[Stored records]
# # # # #

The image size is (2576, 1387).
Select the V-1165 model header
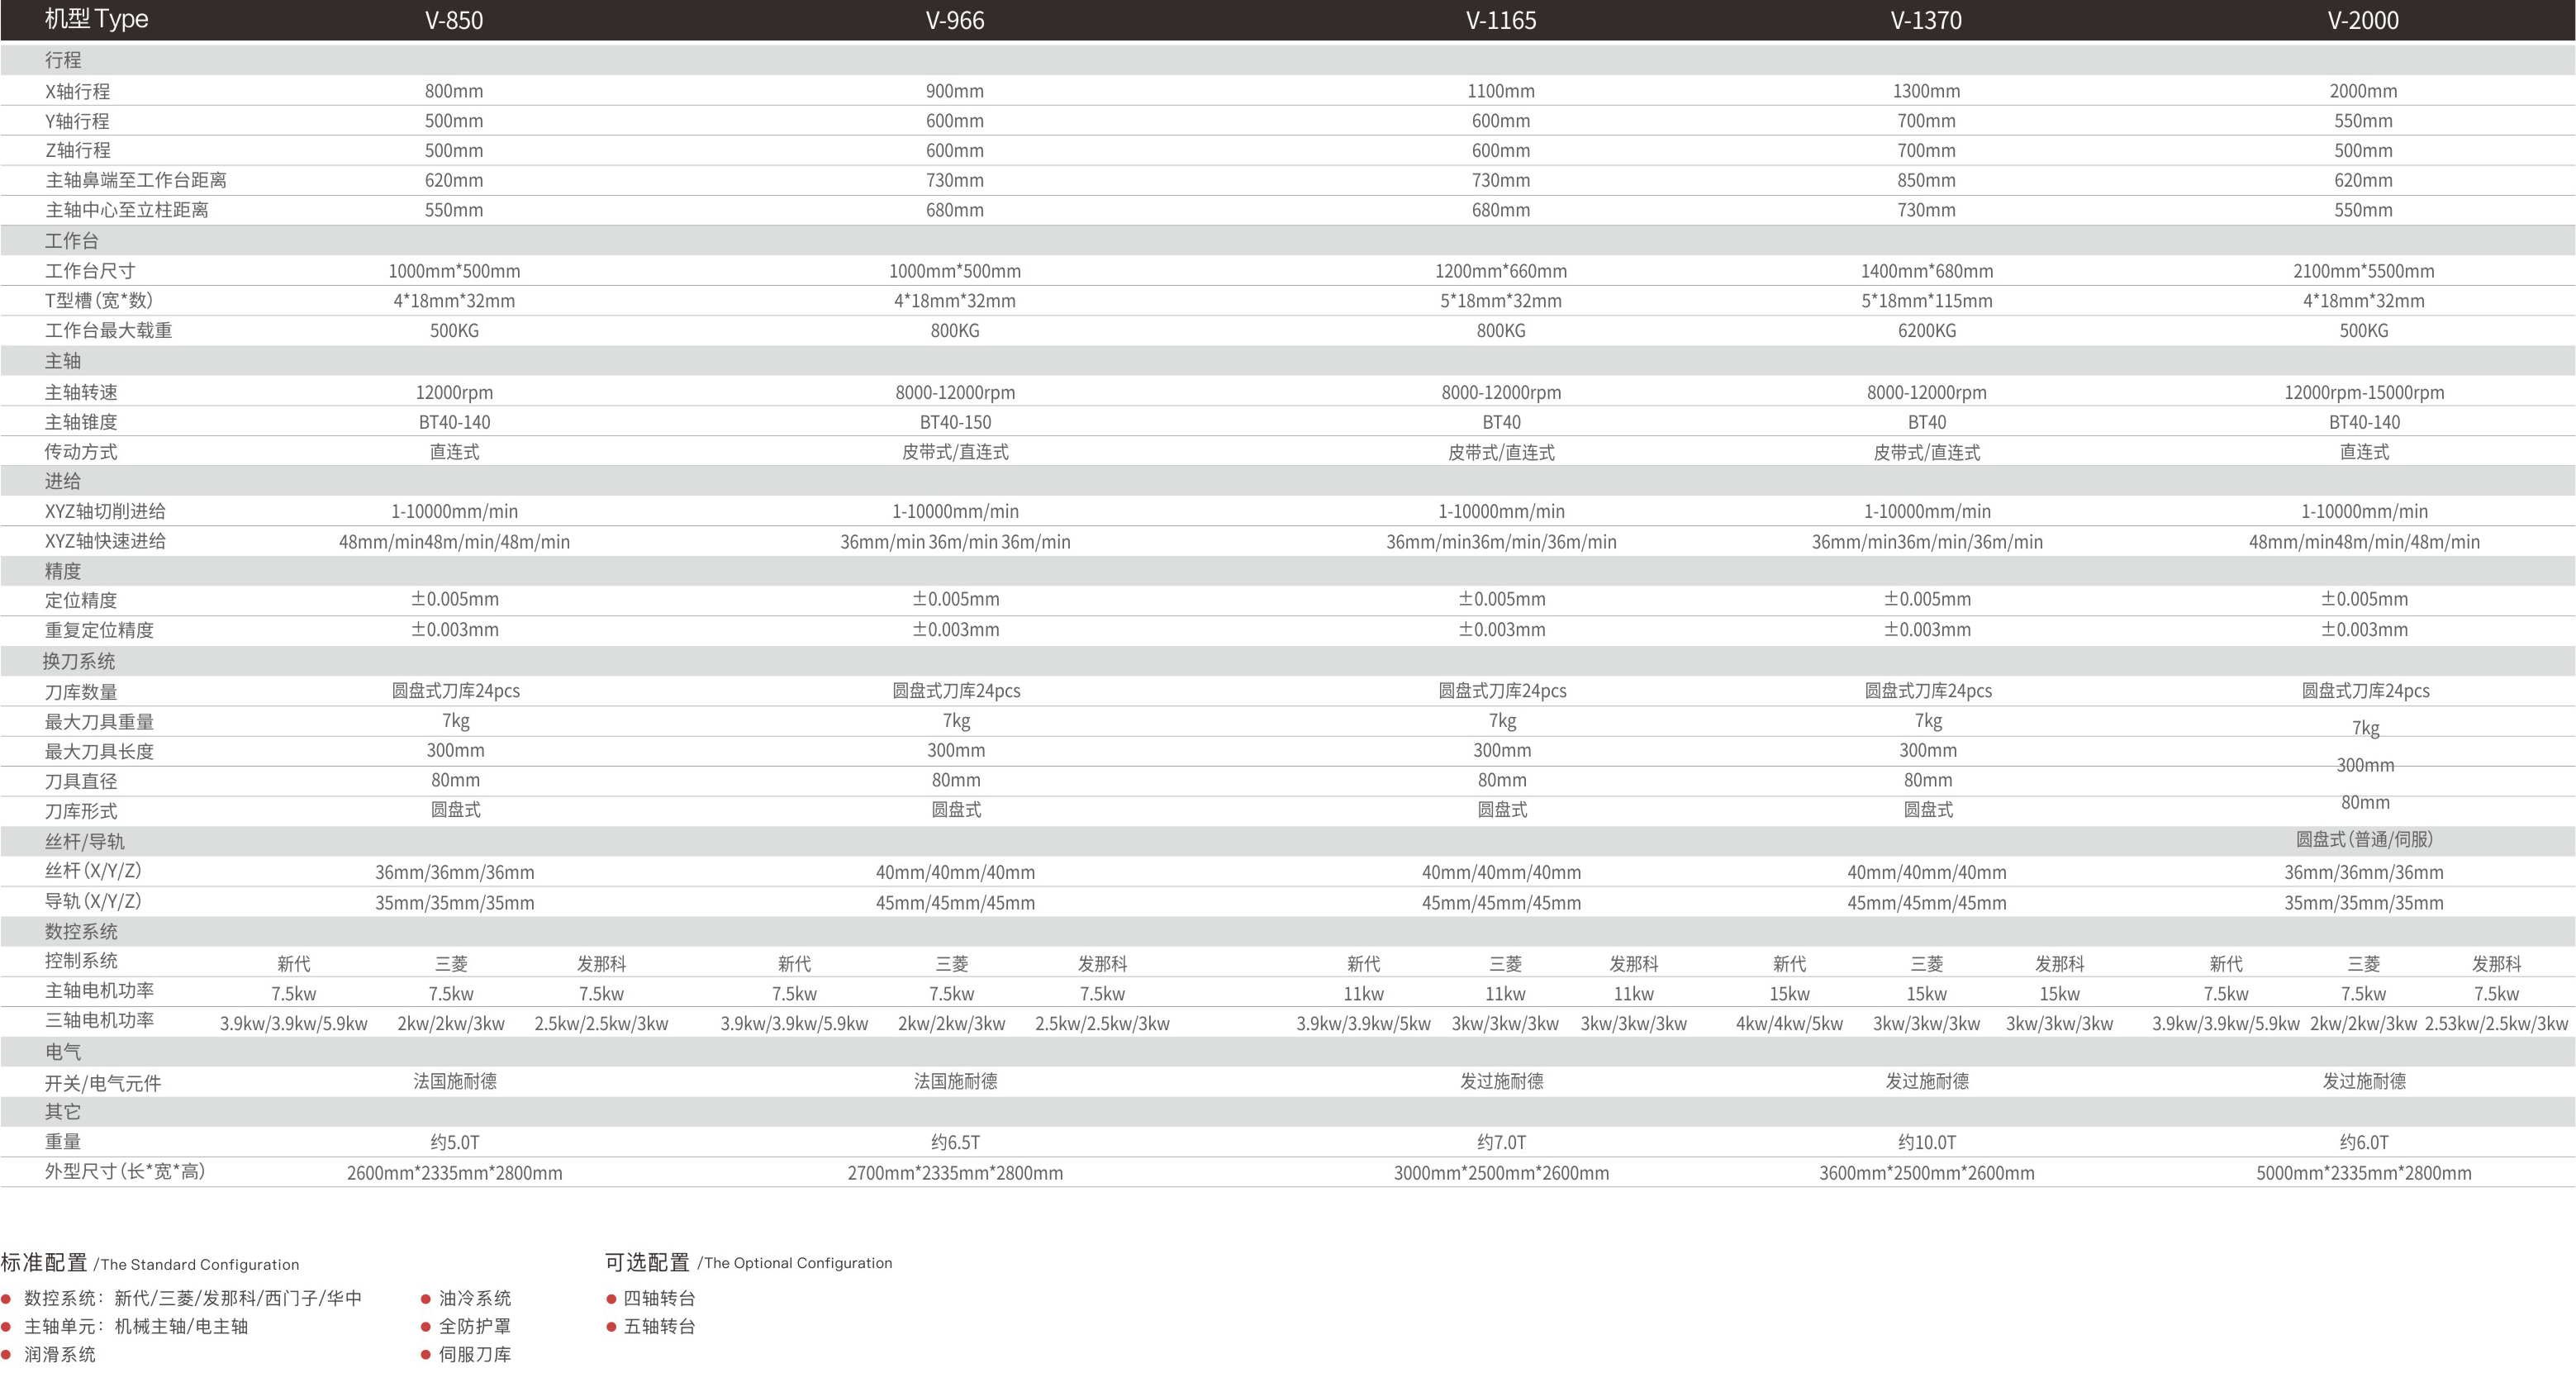(x=1500, y=20)
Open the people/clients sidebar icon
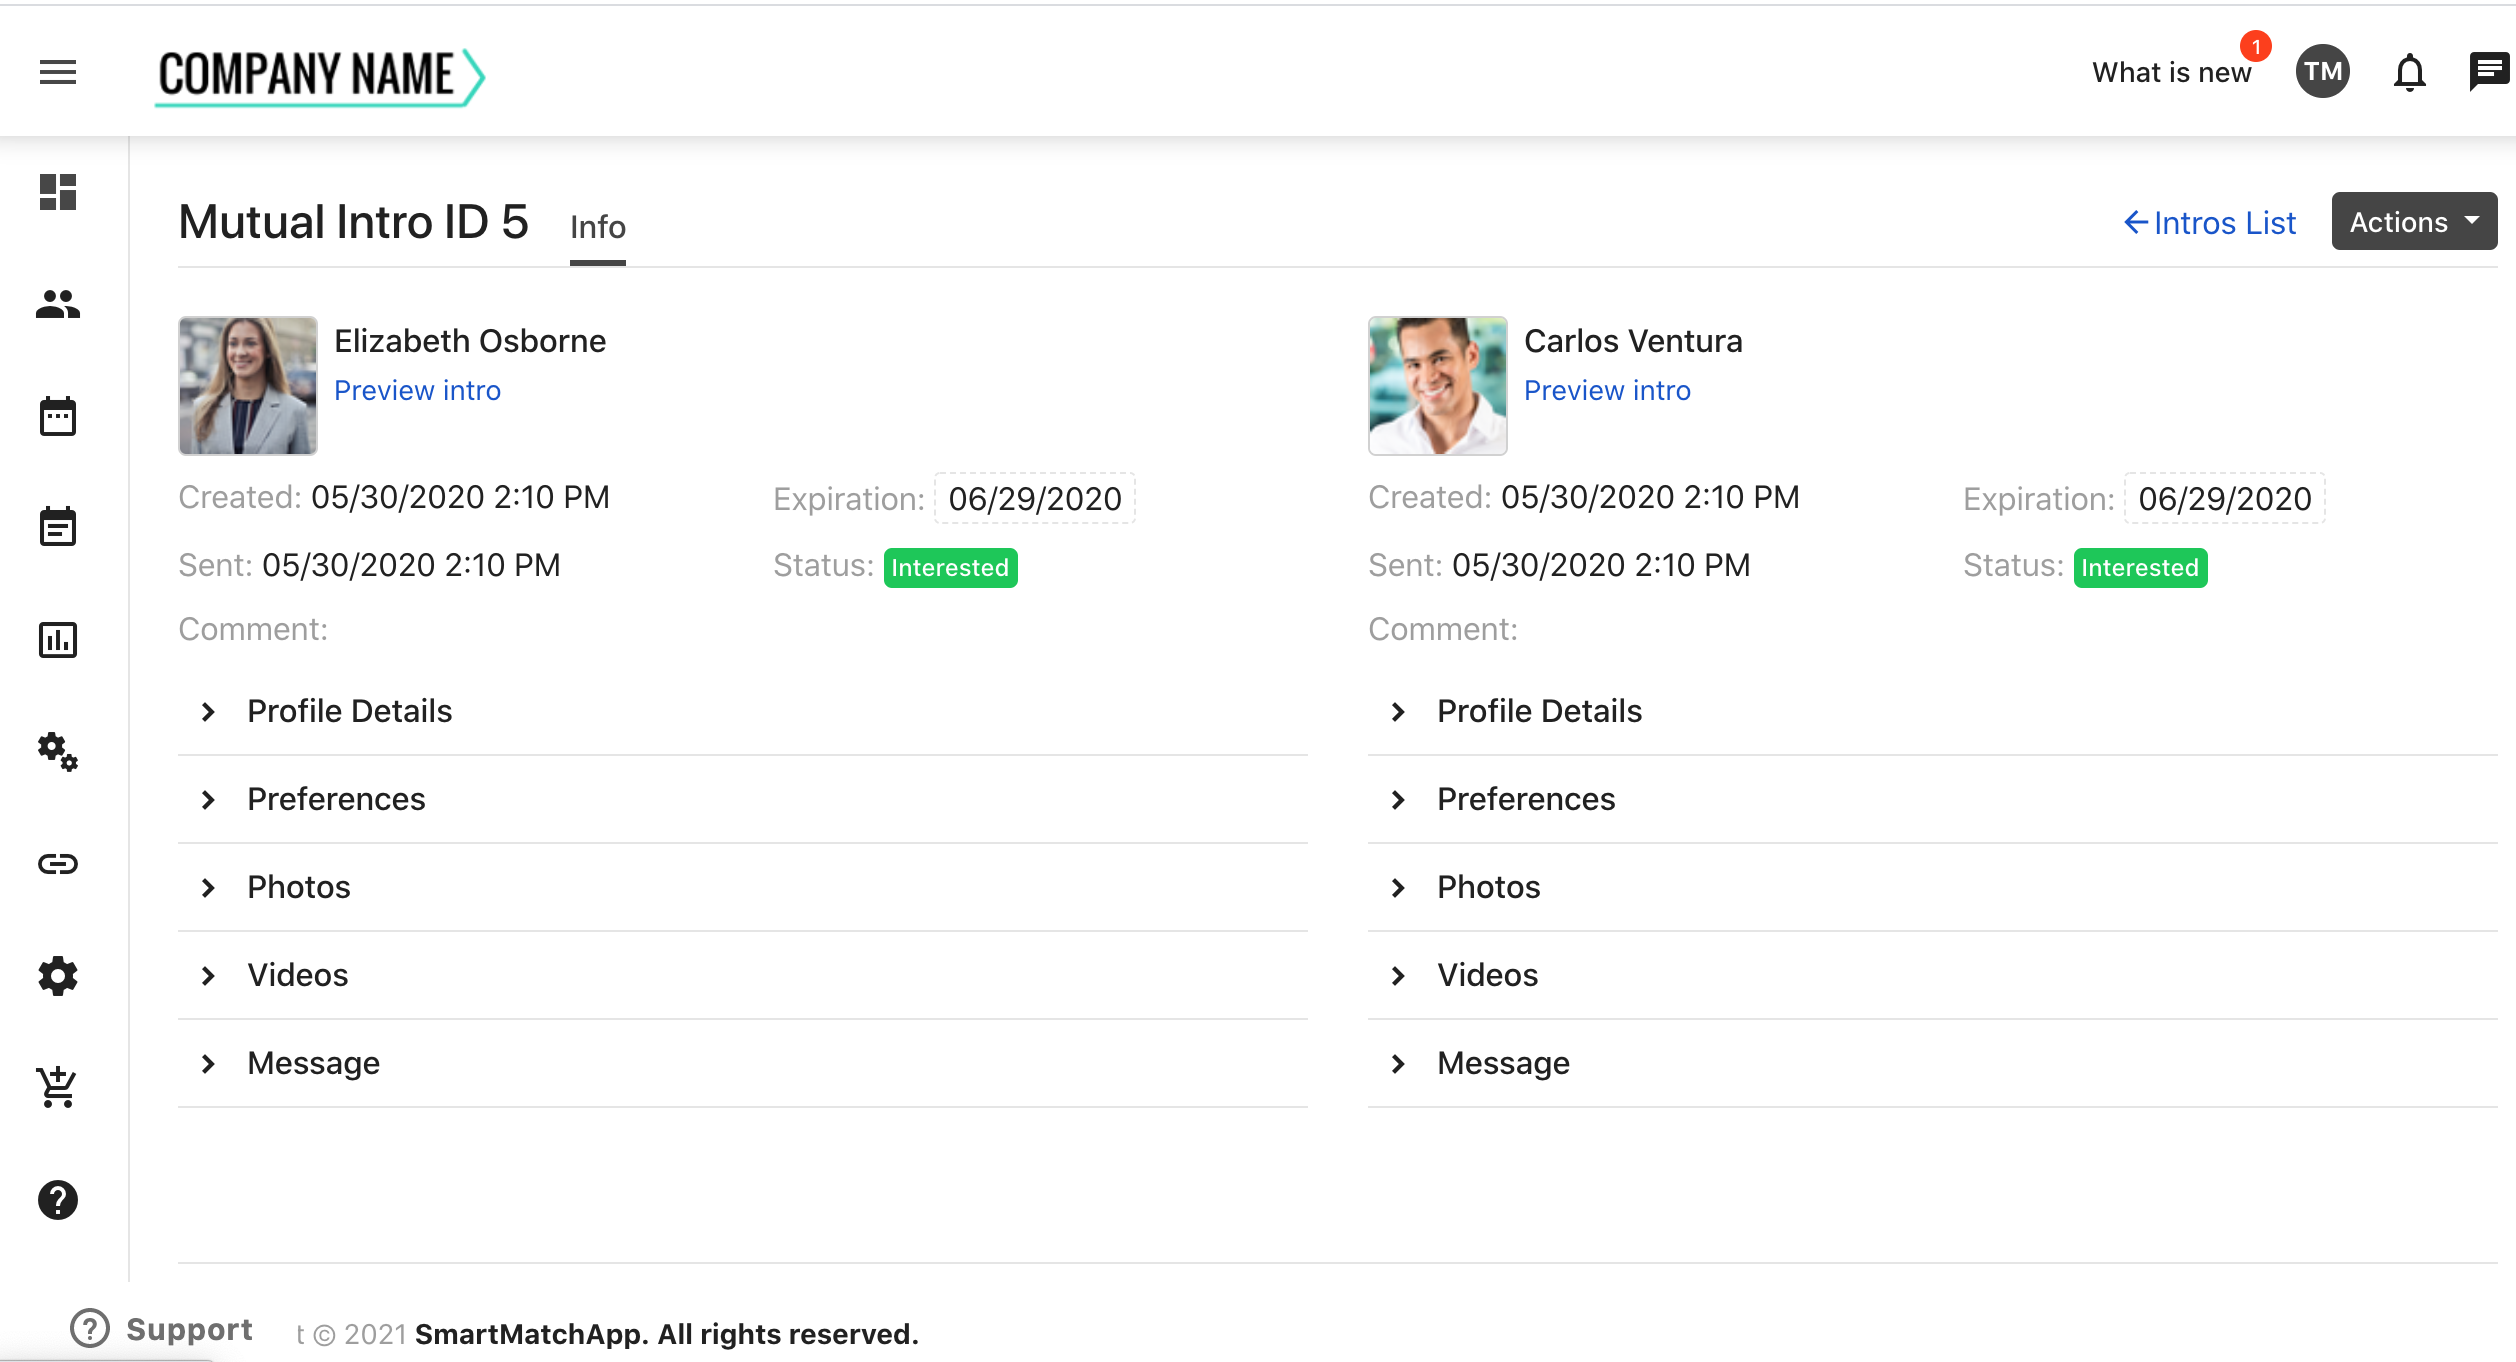Screen dimensions: 2516x1362 [58, 304]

# # # # #

** WORK INSTRUCTIONS **
Starting at the line that contains "Select the V-1165 model header", reproduce every line through the last one in the records exactly, and omit all pictures.

** FINISHED EXERCISE **
Select the V-1165 model header
(x=1500, y=20)
Open the people/clients sidebar icon
Screen dimensions: 2516x1362 [58, 304]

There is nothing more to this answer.